Yes, it takes time and effort to involve and listen to the organization, and it can take up to a decade to realize the real outcomes of your transformation.


That is where you come in. Insist on taking a seat at the table. You are not there to align with and echo the CEO. You are there to embed people-first thinking into every step of the transformation lifecycle. Not to take orders when the disruption has fully fletched out. Foresee not just the impact on people, but how culture needs to evolve. It is by constantly managing the culture that you help people to shift mindset and adapt to change.



Data-Driven, Yes. Human-Driven, Always.


CPOs today are expected to bring data to the table. Not just traditional HR metrics, but any signals that illuminate how people experience their work, and what they have contributed with. External and internal sentiment analysis, behavioral insights, and culture patterns are no longer fringe: they are your strategic assets, and it is the language you speak at the table.


You do not just bring insight, you demonstrate judgment, knowing what to do with the data.


Identify the potential conflicts in your data, fx engagement is high, but productivity is low. How do we know based on the data where to invest, and how will we measure the ROI?


Being data-fluent means speaking the language of business leaders without losing the language of emotional readiness that underlines your trust in the organization.


There should be no split between operational and strategic HR. HR just needs to be relevant. For initiatives to be funded and embraced, they must solve real business problems. To ensure they resonate with both the logic and the emotions of our colleagues across the organization, CPOs and CFOs should connect more often. The CFOs are no longer just stability architects - guardians of margin, risk, and return. They determine whether transformation is viable, fundable, and sustainable. A partnership between Finance and HR signals that no financial logic is complete without understanding the human engine that drives business performance.



From Support function to strategic catalyst


Being the conscience of culture does not mean being soft. It means being anchored in the company foundation. It means drawing a line between the organization's DNA and its mission - and helping everyone achieve their ambitions as we all navigate a world of landmines.



So, What Now?


If you are a Chief People & Culture Officer, your CEO does not just need a partner - they need you with a compass. Someone who can decode cultural signals, create clarity in chaos, and activate human potential at scale.


That means:

  • Own the organizational narrative. What is not changing? Start there.

  • Train executives in change leadership. What is changing? Do not forget the WHY.

  • Balance process with people. Use traditional and non-traditional data. That is insight.

  • Lead the organization, not just HR. Help the business experience culture. Live it.


Change is constant. Culture is what makes transformation real and experienced.

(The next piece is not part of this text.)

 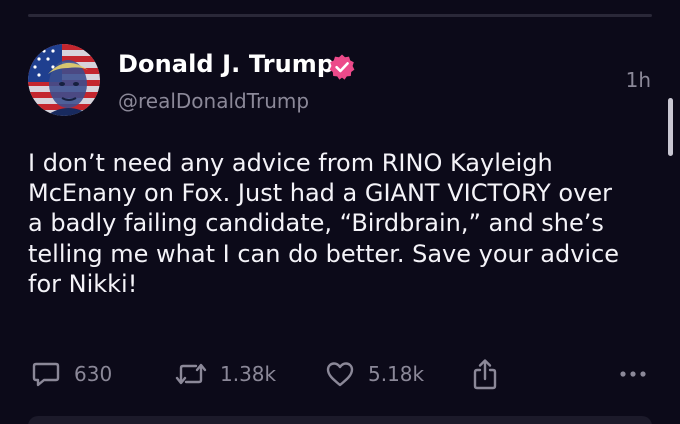 What do you see at coordinates (94, 374) in the screenshot?
I see `reply-count: 630` at bounding box center [94, 374].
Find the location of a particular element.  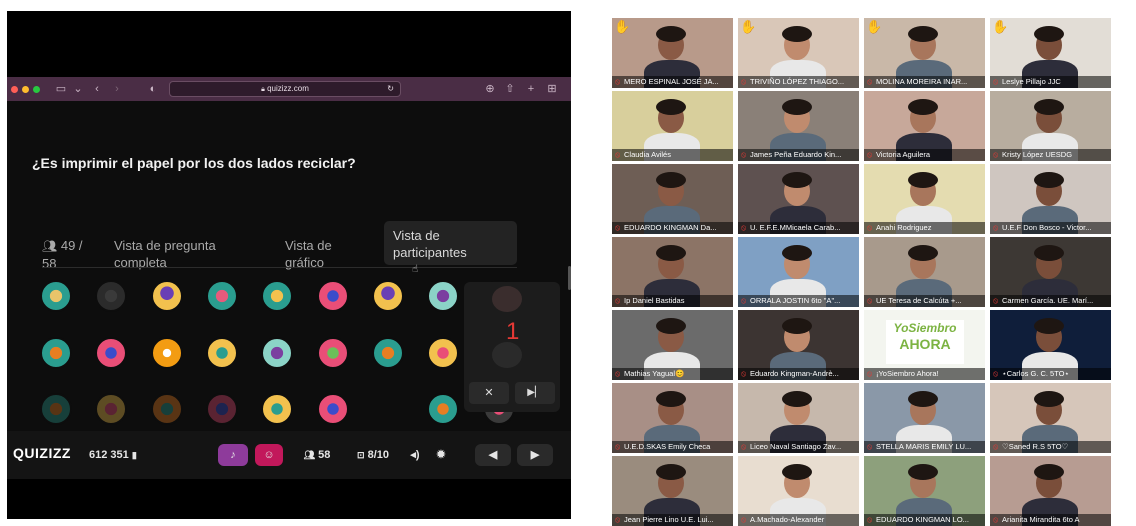

minimize-window-button is located at coordinates (26, 90).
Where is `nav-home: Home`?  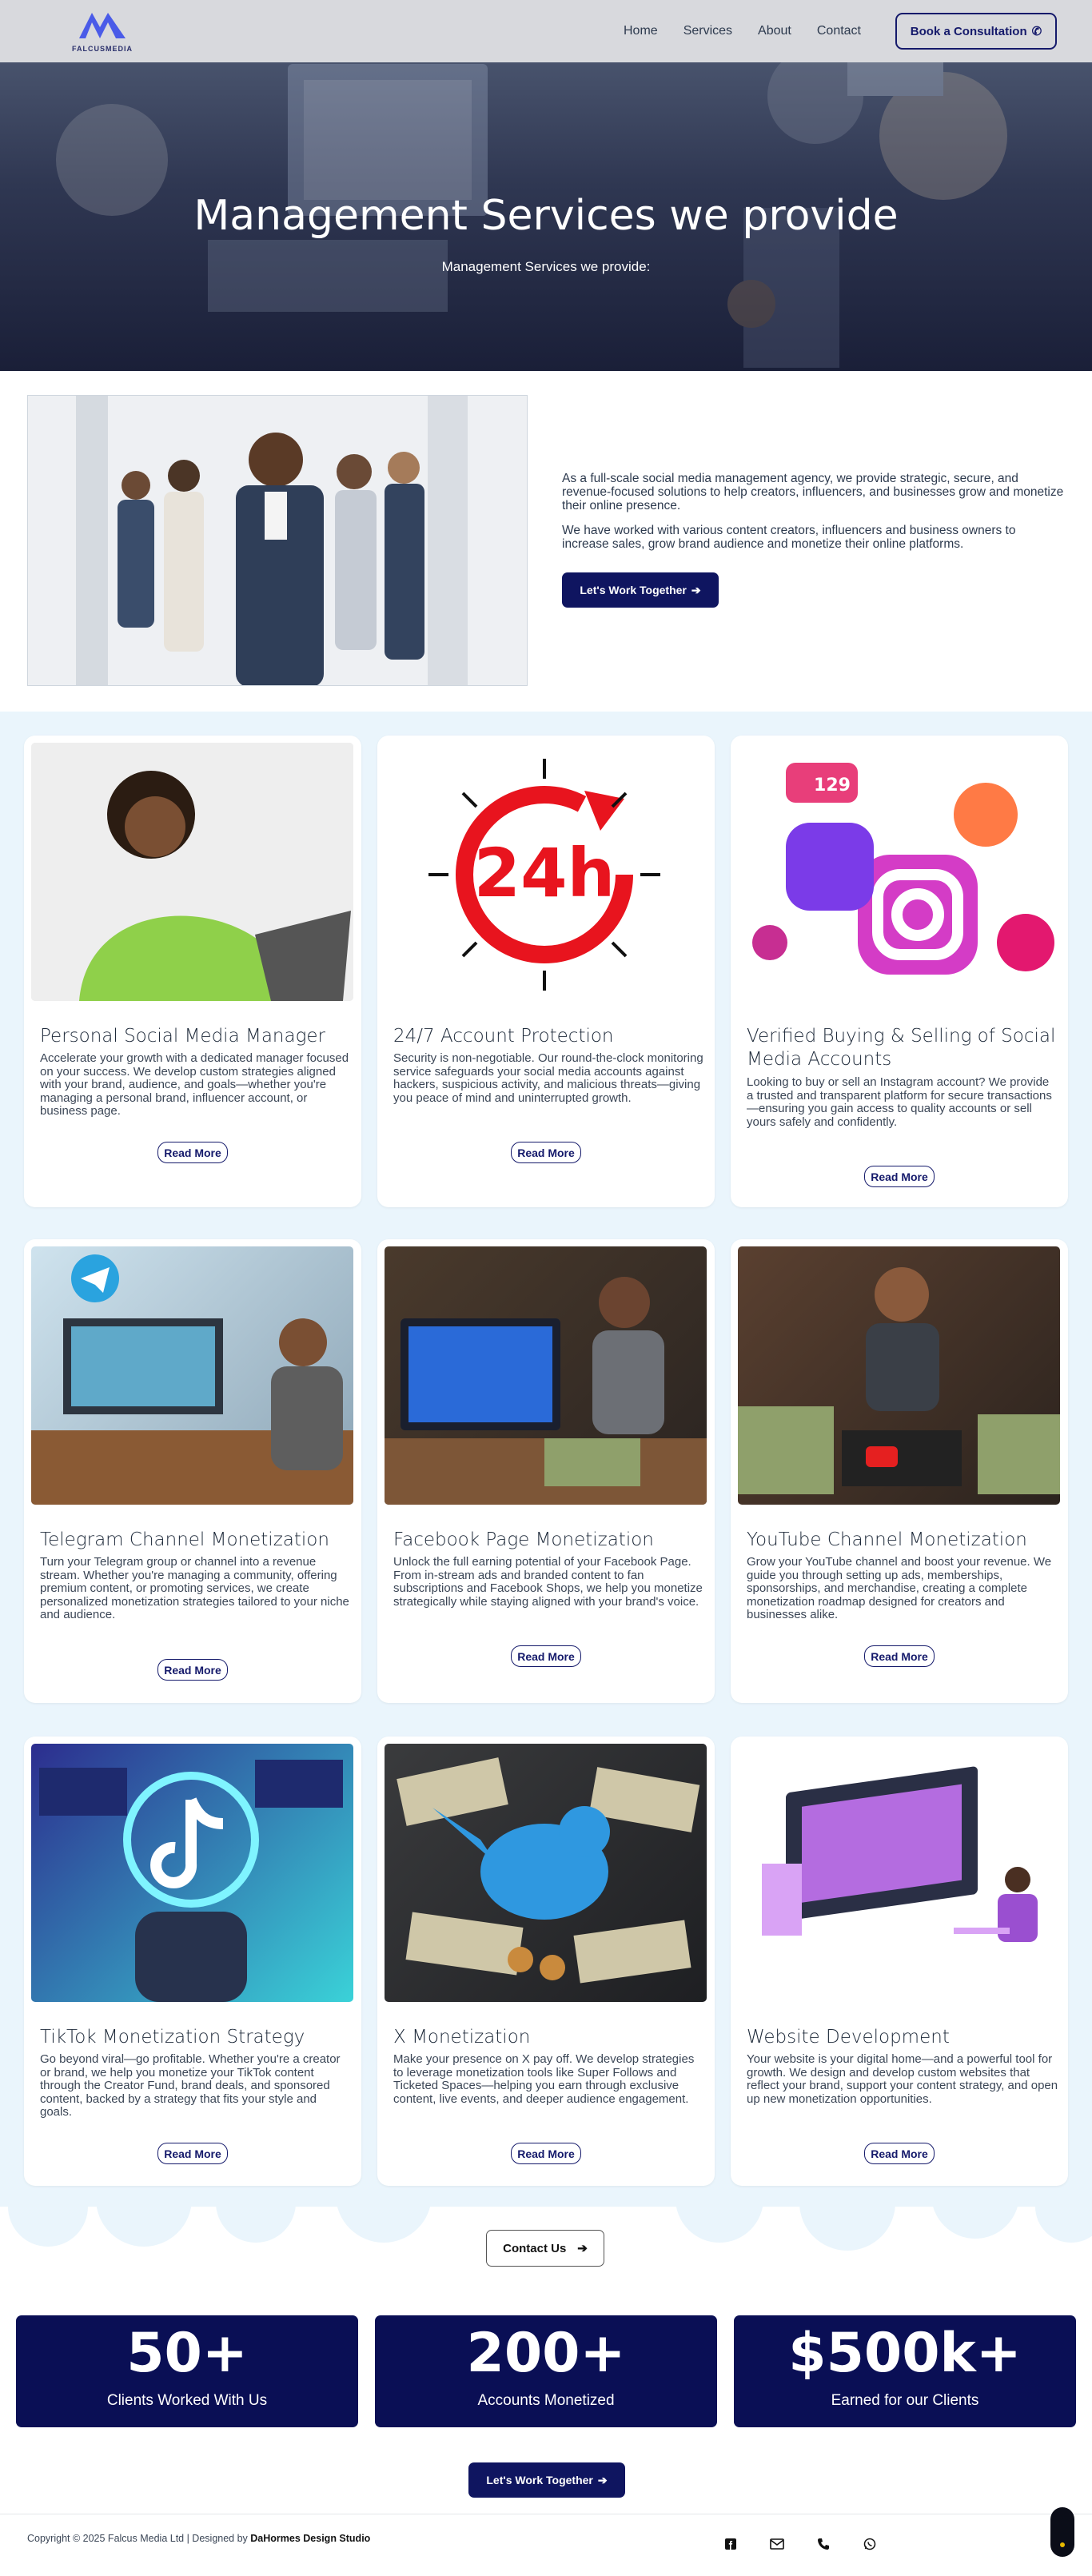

At Real-Ex we help People and Culture officers and their team align their narratives with company foundation and mission. We assess organizational maturity and emotional readiness, and we train leaders in skills that make them feel comfortable as change agents.



Strategic Alignment with CEO and CFO


By now we have built a trilogy of articles:


  • CEO → A guide in a time of disruption and continuous change.

  • CFO → A perspective on managing spreadsheets to lead transformations.

  • CPO → becomes the compass for cultural clarity and emotional readiness.


This triangulation’s goal is to show that transformation is no longer siloed, it is a shared leadership responsibility.